+++ Given records

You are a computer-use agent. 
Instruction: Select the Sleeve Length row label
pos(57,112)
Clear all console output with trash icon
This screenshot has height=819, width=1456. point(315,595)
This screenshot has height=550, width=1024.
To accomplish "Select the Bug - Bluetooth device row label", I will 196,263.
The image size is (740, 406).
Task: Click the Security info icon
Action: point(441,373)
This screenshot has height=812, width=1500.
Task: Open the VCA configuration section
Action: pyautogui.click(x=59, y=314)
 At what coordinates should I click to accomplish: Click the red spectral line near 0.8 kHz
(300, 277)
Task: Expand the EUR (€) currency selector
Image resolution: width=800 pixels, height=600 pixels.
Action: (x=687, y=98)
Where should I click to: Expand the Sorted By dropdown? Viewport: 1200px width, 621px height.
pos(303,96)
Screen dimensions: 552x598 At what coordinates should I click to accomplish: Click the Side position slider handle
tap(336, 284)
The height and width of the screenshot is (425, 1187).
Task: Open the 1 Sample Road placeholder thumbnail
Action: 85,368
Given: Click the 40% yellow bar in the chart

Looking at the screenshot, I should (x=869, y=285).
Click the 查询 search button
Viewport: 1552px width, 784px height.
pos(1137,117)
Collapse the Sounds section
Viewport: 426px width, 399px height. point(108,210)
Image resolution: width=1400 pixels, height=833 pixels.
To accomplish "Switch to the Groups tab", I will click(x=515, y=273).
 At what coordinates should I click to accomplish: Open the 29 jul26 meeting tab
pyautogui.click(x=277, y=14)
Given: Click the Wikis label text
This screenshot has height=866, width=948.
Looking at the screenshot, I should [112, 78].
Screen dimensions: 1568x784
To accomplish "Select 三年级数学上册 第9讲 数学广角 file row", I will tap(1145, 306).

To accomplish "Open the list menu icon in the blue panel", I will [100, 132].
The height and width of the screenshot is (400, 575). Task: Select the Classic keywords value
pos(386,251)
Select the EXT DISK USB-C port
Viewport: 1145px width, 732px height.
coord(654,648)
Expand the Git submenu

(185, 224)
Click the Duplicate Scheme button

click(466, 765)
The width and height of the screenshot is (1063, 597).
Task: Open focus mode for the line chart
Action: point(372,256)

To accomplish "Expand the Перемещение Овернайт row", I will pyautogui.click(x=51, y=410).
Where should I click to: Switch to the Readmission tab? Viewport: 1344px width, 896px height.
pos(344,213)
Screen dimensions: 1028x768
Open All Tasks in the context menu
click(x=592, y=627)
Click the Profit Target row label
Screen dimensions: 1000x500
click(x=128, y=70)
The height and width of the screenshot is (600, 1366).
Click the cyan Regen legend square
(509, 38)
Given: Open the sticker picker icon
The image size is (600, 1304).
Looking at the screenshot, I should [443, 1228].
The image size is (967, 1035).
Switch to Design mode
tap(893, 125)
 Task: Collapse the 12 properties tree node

++++++

What is asked: Reproduce all of the lines above verbatim.

Task solution:
You are a computer-use agent. 
Instruction: Select the Sleeve Length row label
pos(57,112)
Clear all console output with trash icon
This screenshot has height=819, width=1456. point(315,595)
This screenshot has height=550, width=1024.
To accomplish "Select the Bug - Bluetooth device row label", I will 196,263.
The image size is (740, 406).
Task: Click the Security info icon
Action: point(441,373)
This screenshot has height=812, width=1500.
Task: Open the VCA configuration section
Action: pyautogui.click(x=59, y=314)
 At what coordinates should I click to accomplish: Click the red spectral line near 0.8 kHz
(300, 277)
Task: Expand the EUR (€) currency selector
Image resolution: width=800 pixels, height=600 pixels.
Action: (x=687, y=98)
Where should I click to: Expand the Sorted By dropdown? Viewport: 1200px width, 621px height.
pos(303,96)
Screen dimensions: 552x598 At what coordinates should I click to accomplish: Click the Side position slider handle
tap(336, 284)
The height and width of the screenshot is (425, 1187).
Task: Open the 1 Sample Road placeholder thumbnail
Action: 85,368
Given: Click the 40% yellow bar in the chart

Looking at the screenshot, I should (x=869, y=285).
Click the 查询 search button
Viewport: 1552px width, 784px height.
pos(1137,117)
Collapse the Sounds section
Viewport: 426px width, 399px height. point(108,210)
Image resolution: width=1400 pixels, height=833 pixels.
To accomplish "Switch to the Groups tab", I will click(x=515, y=273).
 At what coordinates should I click to accomplish: Open the 29 jul26 meeting tab
pyautogui.click(x=277, y=14)
Given: Click the Wikis label text
This screenshot has height=866, width=948.
Looking at the screenshot, I should [112, 78].
Screen dimensions: 1568x784
To accomplish "Select 三年级数学上册 第9讲 数学广角 file row", I will tap(1145, 306).

To accomplish "Open the list menu icon in the blue panel", I will [100, 132].
The height and width of the screenshot is (400, 575). Task: Select the Classic keywords value
pos(386,251)
Select the EXT DISK USB-C port
Viewport: 1145px width, 732px height.
coord(654,648)
Expand the Git submenu

(185, 224)
Click the Duplicate Scheme button

click(466, 765)
The width and height of the screenshot is (1063, 597).
Task: Open focus mode for the line chart
Action: point(372,256)

To accomplish "Expand the Перемещение Овернайт row", I will pyautogui.click(x=51, y=410).
Where should I click to: Switch to the Readmission tab? Viewport: 1344px width, 896px height.
pos(344,213)
Screen dimensions: 1028x768
Open All Tasks in the context menu
click(x=592, y=627)
Click the Profit Target row label
Screen dimensions: 1000x500
click(x=128, y=70)
The height and width of the screenshot is (600, 1366).
Click the cyan Regen legend square
(509, 38)
Given: Open the sticker picker icon
The image size is (600, 1304).
Looking at the screenshot, I should [443, 1228].
The image size is (967, 1035).
Switch to Design mode
tap(893, 125)
 Task: Collapse the 12 properties tree node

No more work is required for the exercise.